• [Aufgabe 1] Zähle alle Beiträge im Forumsthread zur Koiaufzucht in der Reihenfolge auf, in der sie erscheinen. Gib bei jedem Beitrag den Verfasser und das Datum an.
• [Aufgabe 2] Schreib aus dem Forumsthread zur Koiaufzucht den Abschnitt von „## Michael H“ bis „Hundert werden .“ wortgetreu ab.

# Koiaufzucht 2015 - und die Folgen!!!



## Roland O. (3. Juni 2015)

Hallo Zusammen,
wie einige sicher schon mitbekommen haben, versuche ich auch, einige junge Koi großzuziehen. Meine Fische haben in der Nacht von 1.6 auf 2.6.15 abgelaicht.

Was dabei alles passiert ist, und wie sich die Fische und die Brut entwickeln, zeige ich Euch wieder auf meinem YT-Kanal.

Hier vorab mal das erste Video:





lg
Roland


----------



## Roland O. (5. Juni 2015)

Hier dann mal ein Video nach 2 Tagen:






lg
Roland


----------



## Michael H (5. Juni 2015)

Hallo

Geht ja echt Ratz Fatz . Hab gar nicht gewusst das das so schnell geht . 
Was machste eigentlich mit den Ganzen Nachzuchten . Können ja mal schnell ein paar Hundert werden . 
Wie Verfährste dann weiter ..?
Selektion ..?


----------



## troll20 (5. Juni 2015)

Na Irgend woher muss doch der "Karpfen blau" zu Silvester kommen 
Danke Roland, für die interessanten Videos, die du da wieder gedreht hast.

LG René


----------



## Roland O. (6. Juni 2015)

• [Bereitgestellte Daten]
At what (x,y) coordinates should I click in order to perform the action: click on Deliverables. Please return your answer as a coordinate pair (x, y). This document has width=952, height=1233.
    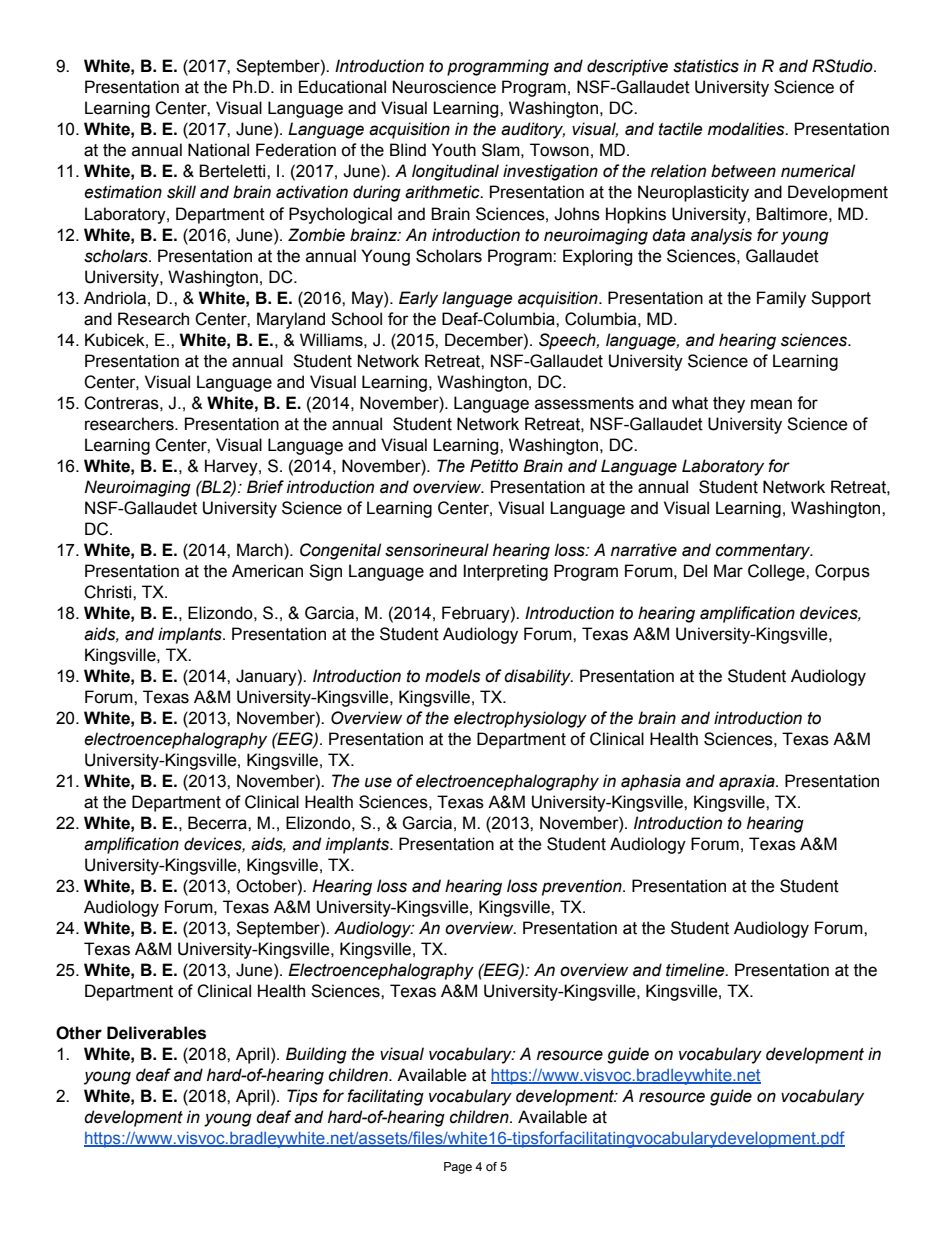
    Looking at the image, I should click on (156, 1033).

• [Vollständige Antwort 1]
1. Roland O. (3. Juni 2015)
2. Roland O. (5. Juni 2015)
3. Michael H (5. Juni 2015)
4. troll20 (5. Juni 2015)
5. Roland O. (6. Juni 2015)

• [Vollständige Antwort 2]
## Michael H (5. Juni 2015)

Hallo

Geht ja echt Ratz Fatz . Hab gar nicht gewusst das das so schnell geht . 
Was machste eigentlich mit den Ganzen Nachzuchten . Können ja mal schnell ein paar Hundert werden .